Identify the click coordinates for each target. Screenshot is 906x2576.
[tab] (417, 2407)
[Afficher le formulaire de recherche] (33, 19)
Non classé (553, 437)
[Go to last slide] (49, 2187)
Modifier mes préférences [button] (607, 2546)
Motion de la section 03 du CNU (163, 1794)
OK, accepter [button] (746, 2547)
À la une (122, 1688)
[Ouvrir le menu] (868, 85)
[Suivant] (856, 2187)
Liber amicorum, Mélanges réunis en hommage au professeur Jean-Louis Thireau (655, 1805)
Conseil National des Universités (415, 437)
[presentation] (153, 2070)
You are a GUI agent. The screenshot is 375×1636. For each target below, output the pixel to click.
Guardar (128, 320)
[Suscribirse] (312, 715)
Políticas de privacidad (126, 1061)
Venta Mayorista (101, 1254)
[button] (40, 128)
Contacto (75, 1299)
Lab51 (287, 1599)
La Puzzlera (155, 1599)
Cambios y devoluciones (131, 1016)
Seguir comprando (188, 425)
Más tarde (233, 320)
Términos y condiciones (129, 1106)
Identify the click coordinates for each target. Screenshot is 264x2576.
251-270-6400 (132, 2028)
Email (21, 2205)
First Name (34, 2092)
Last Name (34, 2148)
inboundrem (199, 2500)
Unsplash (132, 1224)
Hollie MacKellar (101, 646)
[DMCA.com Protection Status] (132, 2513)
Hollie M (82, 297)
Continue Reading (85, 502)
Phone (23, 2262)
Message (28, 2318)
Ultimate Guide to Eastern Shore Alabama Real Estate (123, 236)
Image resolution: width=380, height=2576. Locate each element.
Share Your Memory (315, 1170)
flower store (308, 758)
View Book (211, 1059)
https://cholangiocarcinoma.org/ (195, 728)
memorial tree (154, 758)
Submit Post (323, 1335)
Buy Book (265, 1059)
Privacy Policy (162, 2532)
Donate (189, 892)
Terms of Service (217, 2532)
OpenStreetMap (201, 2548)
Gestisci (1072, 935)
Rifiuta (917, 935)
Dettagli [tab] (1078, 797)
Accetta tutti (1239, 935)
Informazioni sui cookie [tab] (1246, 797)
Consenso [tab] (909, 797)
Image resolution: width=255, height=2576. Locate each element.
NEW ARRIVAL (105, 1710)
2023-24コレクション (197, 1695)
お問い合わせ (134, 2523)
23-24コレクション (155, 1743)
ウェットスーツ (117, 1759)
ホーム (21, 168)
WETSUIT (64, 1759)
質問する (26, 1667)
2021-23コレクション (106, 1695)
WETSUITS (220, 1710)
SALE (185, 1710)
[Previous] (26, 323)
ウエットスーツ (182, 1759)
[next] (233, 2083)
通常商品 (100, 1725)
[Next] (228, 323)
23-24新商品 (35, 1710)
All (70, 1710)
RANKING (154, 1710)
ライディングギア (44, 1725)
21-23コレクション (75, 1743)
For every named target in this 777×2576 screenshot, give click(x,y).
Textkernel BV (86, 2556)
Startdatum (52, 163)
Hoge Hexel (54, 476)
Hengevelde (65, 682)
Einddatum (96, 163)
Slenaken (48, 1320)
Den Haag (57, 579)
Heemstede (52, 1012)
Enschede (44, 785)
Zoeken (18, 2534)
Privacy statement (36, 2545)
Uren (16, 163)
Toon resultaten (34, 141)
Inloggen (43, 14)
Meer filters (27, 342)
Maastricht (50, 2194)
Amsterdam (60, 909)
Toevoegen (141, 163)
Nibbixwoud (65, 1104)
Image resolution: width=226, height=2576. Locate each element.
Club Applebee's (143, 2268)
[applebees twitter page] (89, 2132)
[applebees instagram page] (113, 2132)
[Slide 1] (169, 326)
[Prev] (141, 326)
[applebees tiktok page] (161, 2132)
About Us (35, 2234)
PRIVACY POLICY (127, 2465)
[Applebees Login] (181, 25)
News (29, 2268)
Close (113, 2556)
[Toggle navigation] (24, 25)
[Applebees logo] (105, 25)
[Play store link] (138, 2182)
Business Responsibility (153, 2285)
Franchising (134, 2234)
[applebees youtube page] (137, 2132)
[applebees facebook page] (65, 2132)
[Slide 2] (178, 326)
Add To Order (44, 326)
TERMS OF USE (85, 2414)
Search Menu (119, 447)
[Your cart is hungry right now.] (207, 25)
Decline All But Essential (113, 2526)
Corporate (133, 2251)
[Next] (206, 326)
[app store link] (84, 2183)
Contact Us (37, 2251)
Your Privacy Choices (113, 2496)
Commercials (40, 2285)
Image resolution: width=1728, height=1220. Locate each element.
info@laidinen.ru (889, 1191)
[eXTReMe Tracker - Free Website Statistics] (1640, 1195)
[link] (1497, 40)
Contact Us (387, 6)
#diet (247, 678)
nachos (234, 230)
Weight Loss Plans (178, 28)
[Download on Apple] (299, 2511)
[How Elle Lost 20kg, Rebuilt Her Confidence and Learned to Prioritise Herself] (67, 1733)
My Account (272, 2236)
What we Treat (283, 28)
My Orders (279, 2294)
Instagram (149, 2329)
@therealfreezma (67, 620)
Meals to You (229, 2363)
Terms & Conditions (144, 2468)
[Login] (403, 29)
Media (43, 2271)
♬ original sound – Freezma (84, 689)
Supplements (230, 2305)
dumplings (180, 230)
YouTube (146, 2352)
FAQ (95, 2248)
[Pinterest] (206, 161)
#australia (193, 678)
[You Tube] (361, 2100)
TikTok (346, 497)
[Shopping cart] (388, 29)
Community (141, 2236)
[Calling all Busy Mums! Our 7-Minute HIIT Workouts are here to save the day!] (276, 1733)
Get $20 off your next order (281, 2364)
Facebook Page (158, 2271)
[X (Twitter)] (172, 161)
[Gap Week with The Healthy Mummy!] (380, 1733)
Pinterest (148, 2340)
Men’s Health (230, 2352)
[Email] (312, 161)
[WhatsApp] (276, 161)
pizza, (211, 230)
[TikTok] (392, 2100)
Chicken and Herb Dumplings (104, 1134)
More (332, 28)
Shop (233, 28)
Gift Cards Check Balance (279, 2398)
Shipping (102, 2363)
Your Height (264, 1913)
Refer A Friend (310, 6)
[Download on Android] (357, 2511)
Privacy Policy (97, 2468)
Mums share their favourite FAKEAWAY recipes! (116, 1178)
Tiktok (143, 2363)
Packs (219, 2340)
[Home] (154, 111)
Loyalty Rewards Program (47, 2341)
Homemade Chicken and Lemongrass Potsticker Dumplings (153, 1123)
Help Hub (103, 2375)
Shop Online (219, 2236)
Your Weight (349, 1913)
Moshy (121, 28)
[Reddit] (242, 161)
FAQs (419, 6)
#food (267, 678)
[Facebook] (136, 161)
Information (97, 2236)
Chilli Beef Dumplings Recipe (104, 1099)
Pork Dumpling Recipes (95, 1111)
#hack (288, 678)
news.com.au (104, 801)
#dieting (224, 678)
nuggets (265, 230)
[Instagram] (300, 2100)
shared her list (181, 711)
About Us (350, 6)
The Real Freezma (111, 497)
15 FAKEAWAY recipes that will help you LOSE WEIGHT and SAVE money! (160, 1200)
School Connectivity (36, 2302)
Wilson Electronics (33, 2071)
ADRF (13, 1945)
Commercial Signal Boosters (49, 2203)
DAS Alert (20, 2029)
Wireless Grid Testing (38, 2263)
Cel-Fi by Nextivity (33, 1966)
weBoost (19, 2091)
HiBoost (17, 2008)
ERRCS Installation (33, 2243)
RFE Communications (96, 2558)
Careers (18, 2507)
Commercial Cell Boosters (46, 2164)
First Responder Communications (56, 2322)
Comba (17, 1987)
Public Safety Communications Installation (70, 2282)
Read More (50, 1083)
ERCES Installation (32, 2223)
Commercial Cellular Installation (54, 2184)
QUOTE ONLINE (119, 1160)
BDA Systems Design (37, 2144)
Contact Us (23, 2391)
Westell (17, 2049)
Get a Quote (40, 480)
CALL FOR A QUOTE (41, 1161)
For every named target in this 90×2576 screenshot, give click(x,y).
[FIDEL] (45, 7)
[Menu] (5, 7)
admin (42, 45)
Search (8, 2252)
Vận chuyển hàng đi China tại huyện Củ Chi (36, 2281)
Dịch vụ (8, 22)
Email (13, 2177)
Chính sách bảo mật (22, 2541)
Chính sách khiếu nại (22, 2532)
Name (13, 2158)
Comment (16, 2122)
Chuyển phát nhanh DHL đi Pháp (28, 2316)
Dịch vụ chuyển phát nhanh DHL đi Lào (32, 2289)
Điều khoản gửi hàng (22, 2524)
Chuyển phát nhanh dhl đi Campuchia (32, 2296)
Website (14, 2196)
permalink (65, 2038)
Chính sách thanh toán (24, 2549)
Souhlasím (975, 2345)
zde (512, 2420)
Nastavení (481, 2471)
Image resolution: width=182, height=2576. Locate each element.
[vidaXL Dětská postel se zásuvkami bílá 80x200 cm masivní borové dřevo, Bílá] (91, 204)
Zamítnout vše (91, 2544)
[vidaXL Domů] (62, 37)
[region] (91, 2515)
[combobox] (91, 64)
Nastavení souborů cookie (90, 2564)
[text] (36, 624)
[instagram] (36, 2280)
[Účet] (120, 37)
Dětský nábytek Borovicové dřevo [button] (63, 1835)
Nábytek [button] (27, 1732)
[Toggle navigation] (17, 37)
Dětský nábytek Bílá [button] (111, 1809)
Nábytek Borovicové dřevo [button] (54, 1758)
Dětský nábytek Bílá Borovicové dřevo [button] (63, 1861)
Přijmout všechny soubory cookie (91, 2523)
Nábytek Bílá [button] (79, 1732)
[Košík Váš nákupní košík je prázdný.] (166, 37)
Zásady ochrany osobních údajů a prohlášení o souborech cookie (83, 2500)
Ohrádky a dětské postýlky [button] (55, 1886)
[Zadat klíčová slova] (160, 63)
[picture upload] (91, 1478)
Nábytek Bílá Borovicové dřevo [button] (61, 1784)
=-=-=-=-=
GOAL OF THE EXERCISE. Which lines of the material contain "resolution"? List them.

TASK ANSWER.
Image resolution: width=380, height=2576. Locate each element.
Image resolution: width=255, height=2576. Locate each element.
Image resolution: width=226, height=2576. Locate each element.
Image resolution: width=1728, height=1220. Locate each element.
Image resolution: width=182, height=2576. Locate each element.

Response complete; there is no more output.